Scripts and models of the NDSS 2020 paper "A Practical Approach for Taking Down Avalanche Botnets Under Real-World Constraints"

Primary LanguagePython

A Practical Approach for Taking Down Avalanche Botnets Under Real-World Constraints

By Victor Le Pochat, Tim Van hamme, Sourena Maroofi, Tom Van Goethem, Davy Preuveneers, Andrzej Duda, Wouter Joosen, and Maciej Korczyński

This repository contains the source code and models of our NDSS 2020 paper A Practical Approach for Taking Down Avalanche Botnets Under Real-World Constraints.

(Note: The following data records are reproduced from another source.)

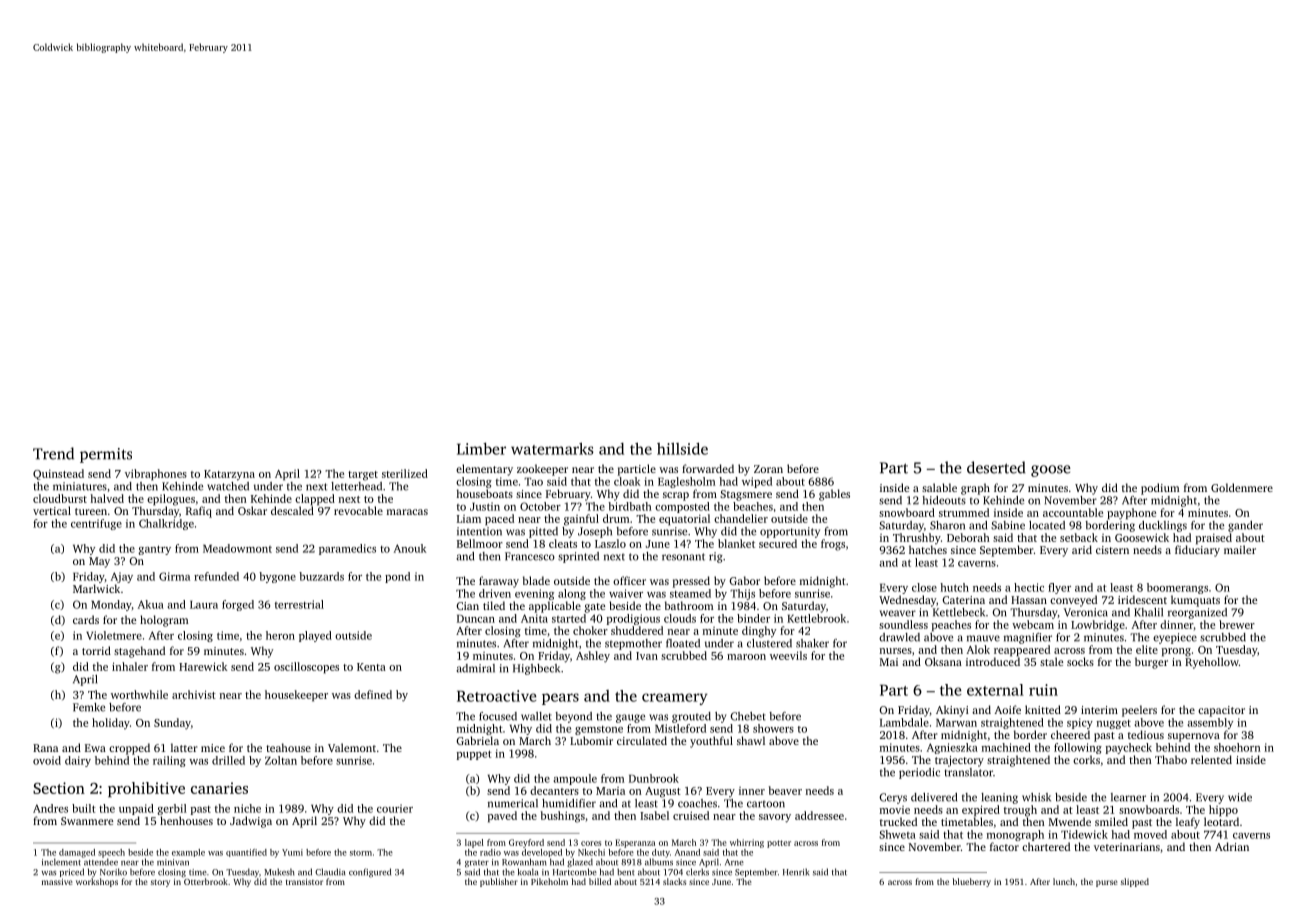  Describe the element at coordinates (552, 448) in the screenshot. I see `watermarks` at that location.
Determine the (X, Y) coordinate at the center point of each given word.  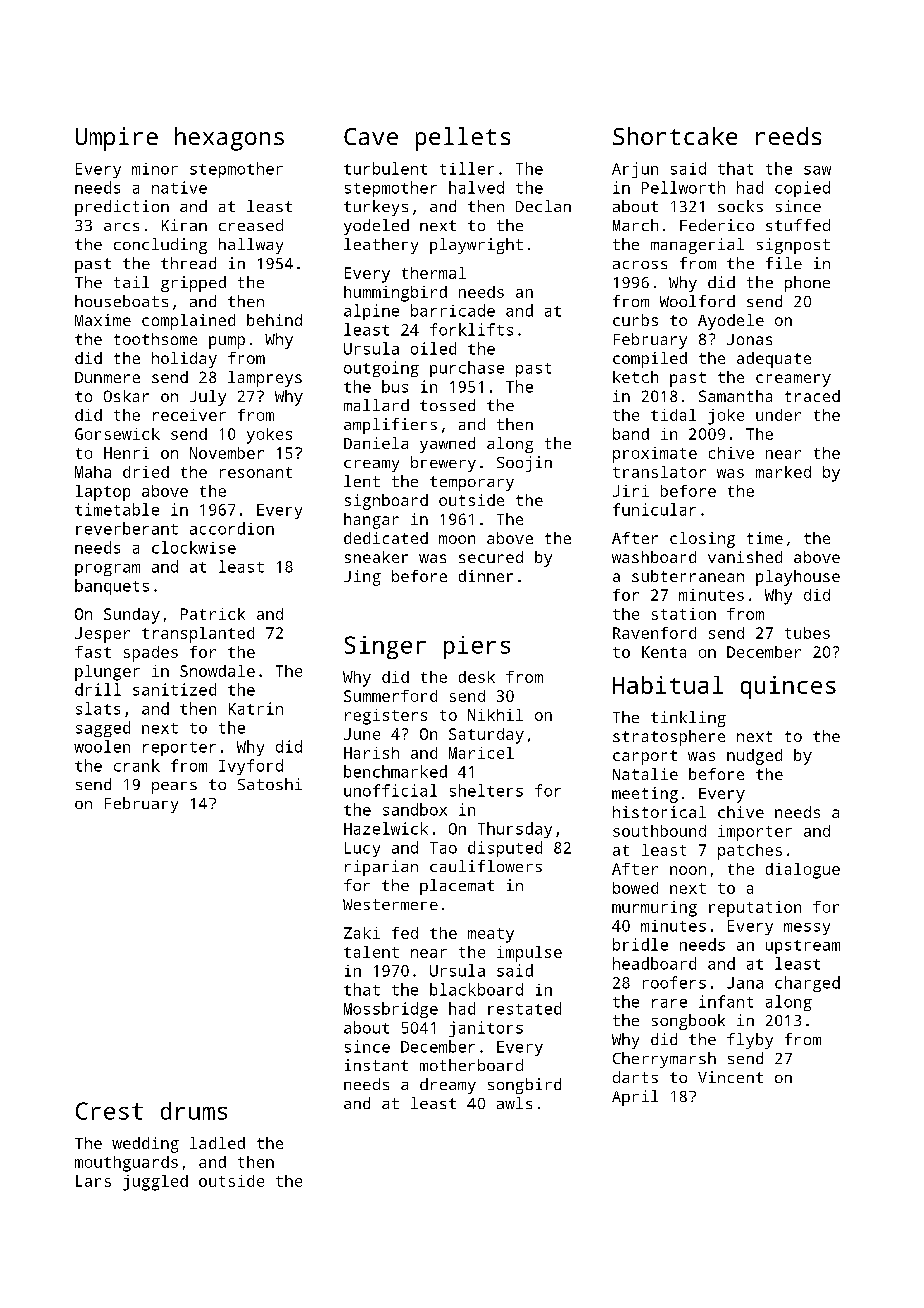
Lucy (362, 849)
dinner (486, 576)
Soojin (524, 464)
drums (194, 1111)
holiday (184, 360)
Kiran (184, 225)
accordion (232, 528)
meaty (491, 935)
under (778, 415)
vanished (745, 557)
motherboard (471, 1065)
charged (807, 984)
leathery (381, 246)
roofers (674, 982)
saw (817, 170)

  • feature_generation contains the code for parsing raw input data, extracting feature values and ground truth, and exporting them to input files for the machine learning classifier.
  • evaluation_code_and_models contains the code for the evaluation and the models that were trained during it. The evaluation procedure that is followed can be found in the paper.sh bash script, it is as follows:
    1. train the models within 1 year by using production_train.py, do this for all dataset combinations and both the 2017 and 2018 iterations
    2. evaluate the performance of every iteration and every dataset combination by using experiment.py, this also finds the thresholds for the work reduced metric
    3. do the above evaluation for the full ensemble by calling ensemble_evaluation.py
    4. evaluate ensemble performance when trained on one iteration and tested on another by calling incremental_learning_evaluation.py
    5. evaluate the extended model trained on 2017 data + a part of 2018 data by calling incremental_learning_evaluation.py
    6. the dataset impact evaluation for both the extended and base models are found in dataset_impact_evaluation_extended.py and dataset_impact_evaluation.py
  • The evaluation code depends on scikitk-learn for training the models. To obtain the equal error rate evaluation metric we rely on bob suite. Other used packages: numpy, pandas.

Due to the sensitivity of the ground truth provided by law enforcement and commercial agreements for the third-party data sets, we cannot share the raw input data.